→ **TASK BRIEF**:
The entries below should be copied exactly and completely.

→ **DATA TO PROCESS**:
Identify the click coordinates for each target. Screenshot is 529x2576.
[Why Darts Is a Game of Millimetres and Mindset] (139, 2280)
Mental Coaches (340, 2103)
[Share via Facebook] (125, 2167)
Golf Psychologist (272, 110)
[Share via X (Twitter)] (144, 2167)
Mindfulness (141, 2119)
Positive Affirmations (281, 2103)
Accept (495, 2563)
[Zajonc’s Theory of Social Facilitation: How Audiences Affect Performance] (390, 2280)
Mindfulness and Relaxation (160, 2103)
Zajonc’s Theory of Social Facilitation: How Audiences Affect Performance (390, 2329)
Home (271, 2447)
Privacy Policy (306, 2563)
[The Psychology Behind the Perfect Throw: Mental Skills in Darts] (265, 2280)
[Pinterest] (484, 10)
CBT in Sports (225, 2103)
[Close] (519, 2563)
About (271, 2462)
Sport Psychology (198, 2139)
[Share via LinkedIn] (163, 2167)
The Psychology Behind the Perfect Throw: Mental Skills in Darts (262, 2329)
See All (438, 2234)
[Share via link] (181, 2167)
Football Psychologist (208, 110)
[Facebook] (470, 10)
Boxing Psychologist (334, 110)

→ **EXERCISE RESPONSE**:
Identify the click coordinates for each target. Screenshot is 529x2576.
[Why Darts Is a Game of Millimetres and Mindset] (139, 2280)
Mental Coaches (340, 2103)
[Share via Facebook] (125, 2167)
Golf Psychologist (272, 110)
[Share via X (Twitter)] (144, 2167)
Mindfulness (141, 2119)
Positive Affirmations (281, 2103)
Accept (495, 2563)
[Zajonc’s Theory of Social Facilitation: How Audiences Affect Performance] (390, 2280)
Mindfulness and Relaxation (160, 2103)
Zajonc’s Theory of Social Facilitation: How Audiences Affect Performance (390, 2329)
Home (271, 2447)
Privacy Policy (306, 2563)
[The Psychology Behind the Perfect Throw: Mental Skills in Darts] (265, 2280)
[Pinterest] (484, 10)
CBT in Sports (225, 2103)
[Close] (519, 2563)
About (271, 2462)
Sport Psychology (198, 2139)
[Share via LinkedIn] (163, 2167)
The Psychology Behind the Perfect Throw: Mental Skills in Darts (262, 2329)
See All (438, 2234)
[Share via link] (181, 2167)
Football Psychologist (208, 110)
[Facebook] (470, 10)
Boxing Psychologist (334, 110)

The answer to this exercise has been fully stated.